Let's verify that they were stored correctly... Please do SELECT col, HEX(col) ... to fetch some cell with Lithuanian characters. A correctly stored ą will show C485. The others should show various hex values of C4xx or C5xx. 3F is ?.
But, more importantly, 4 characters do show. Š should be C5A0 if properly stored as utf8. However, I suspect, you will see 8A, implying that the column in the table is really declared as CHARACTER SET latin1. (The 4 characters show up in the first column of my charset blog ).
Do SHOW CREATE TABLE to see how the column is defined. If it says latin1, then the problem is with the table definition, and you probably ought to start over.
You have to ensure that every component taking part in data entry uses UTF-8 encoding explicitly.
If you enter the values via browser, make sure that the
page displaying the results with the following header
Content-Type: text/html; charset=utf-8.
The input form is defined as follows
<form action="submit" accept-charset="UTF-8">...</form>.
If you are creating String objects from byte array, make sure you
explicitly state the Charset in the constructor.
If your entry happens from a text file, that file has to be UTF-8
encoded.
If it is hardcoded directly in your code, then the source has to be
UTF-8 encoded.
The fact that your DB holds correct UTF-8 (two or more bytes for a special letter) is reassuring.

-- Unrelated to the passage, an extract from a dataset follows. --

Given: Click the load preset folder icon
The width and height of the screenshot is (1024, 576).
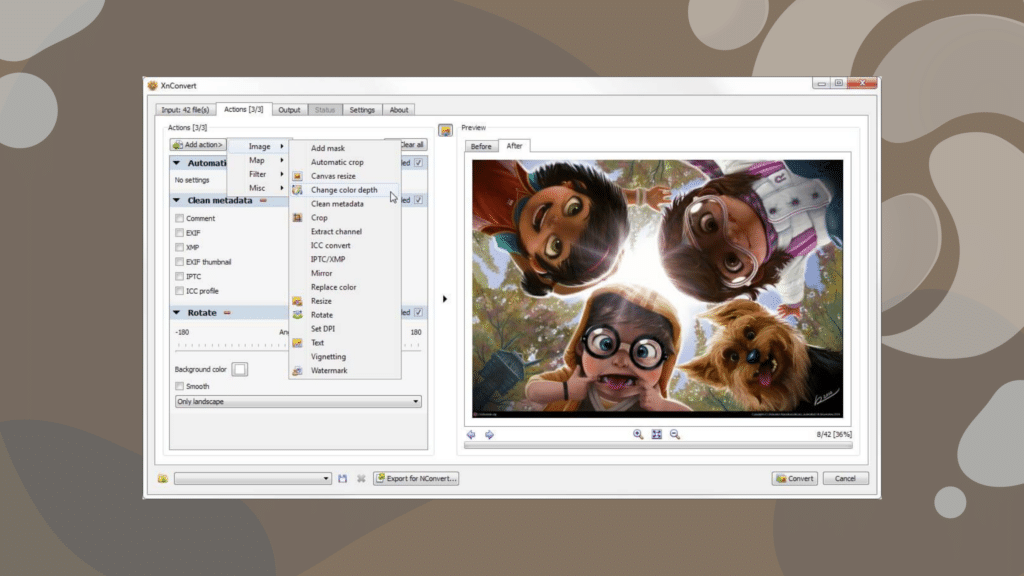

If you get one single ? for a special letter, it was attempted to do a UTF-8 conversion to some encoding that does not contain those letters. And that seems to be the case. The letters that are converted correctly are in the ISO-8859-1 or Windows-1252 range. The others are not.
Now ISO-88591-1 aka Latin-1 is the default HTTP encoding, default in java EE server. You might like to do before writing:
response.setCharacterEncoding("UTF-8");
Now one problem with System.out.println is that it uses the system default encoding. Logging to a file with a logger is more interesting. Or debugging and inspecting the String and its char array.
That the schema does seemingly work, may be that the schema Strings stem immediately from a Java source, and the editor encoding and javac compiler encoding differ. This can be checked by u-escaping the string literals in java: "\u0105" instead of "ą".
Make a unit test that writes and reads from the database.